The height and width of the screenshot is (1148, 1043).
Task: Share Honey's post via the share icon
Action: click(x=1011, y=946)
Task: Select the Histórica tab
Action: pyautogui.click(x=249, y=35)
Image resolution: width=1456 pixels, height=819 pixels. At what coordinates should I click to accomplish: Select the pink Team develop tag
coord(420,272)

* * *

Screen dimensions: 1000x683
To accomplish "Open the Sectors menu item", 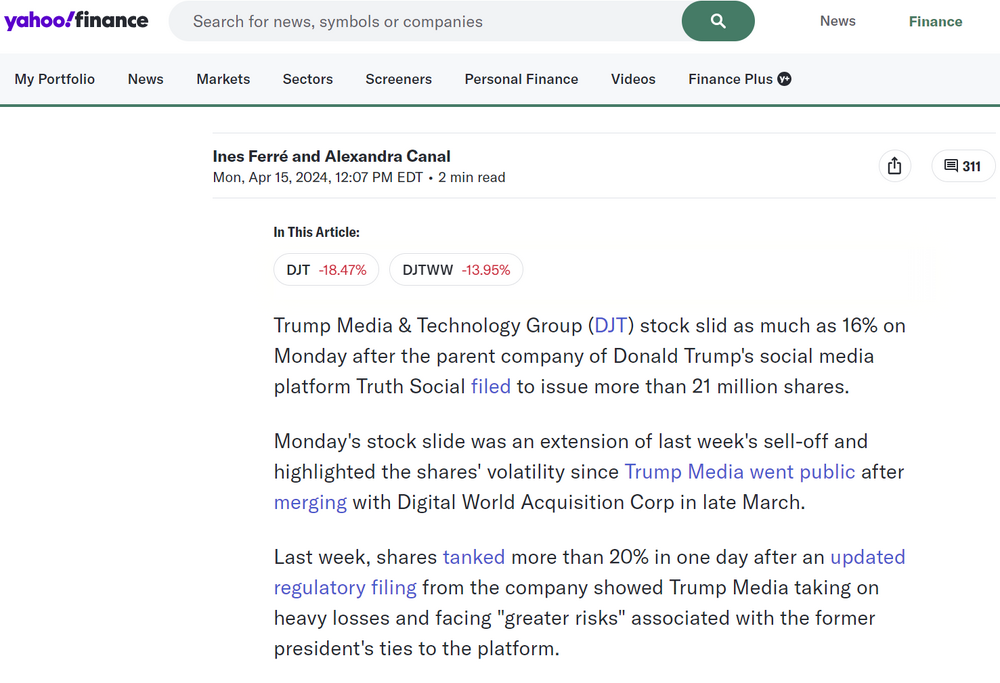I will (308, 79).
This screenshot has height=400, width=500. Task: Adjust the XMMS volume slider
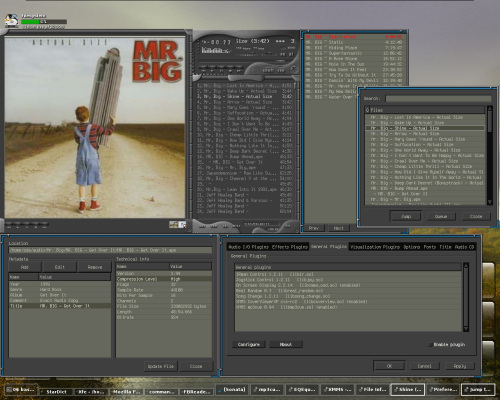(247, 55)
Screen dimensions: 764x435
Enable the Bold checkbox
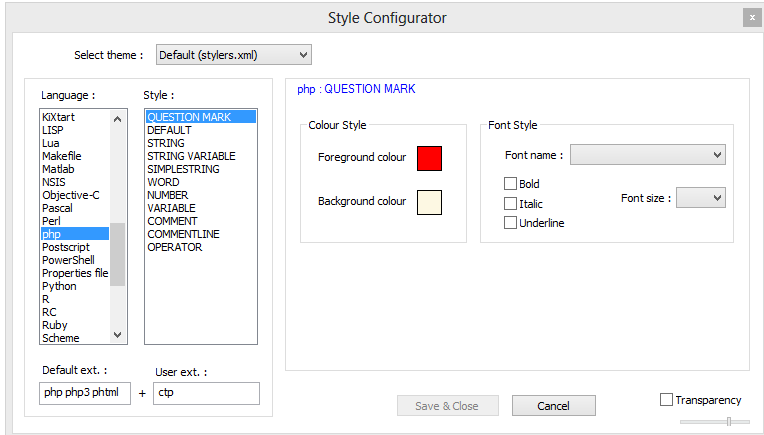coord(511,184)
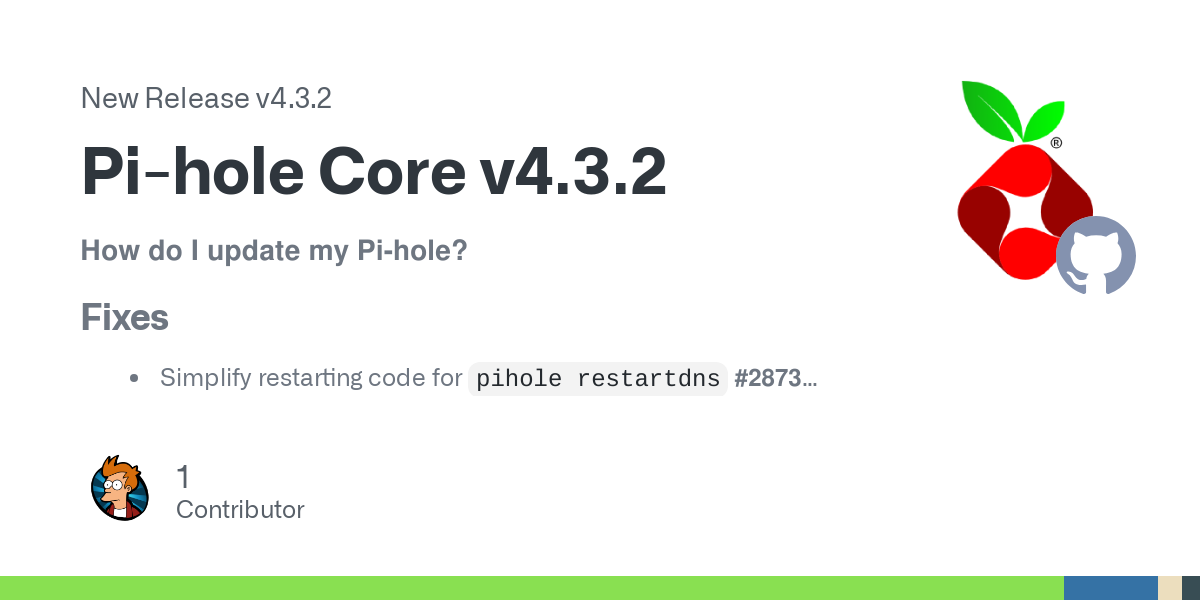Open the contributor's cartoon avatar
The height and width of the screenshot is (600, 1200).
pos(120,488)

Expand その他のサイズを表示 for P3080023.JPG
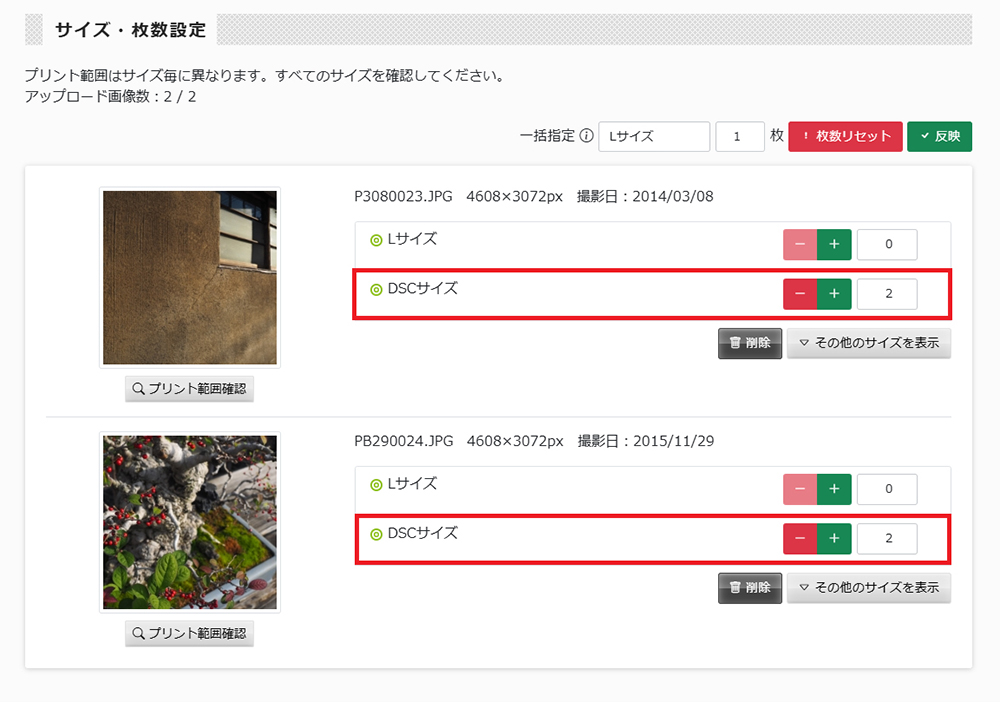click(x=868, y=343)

*Task instructions*. Return each line from the records that includes the word "dimensions".

*Exercise answer*.
Screen dimensions: 1000x683
Screen dimensions: 764x435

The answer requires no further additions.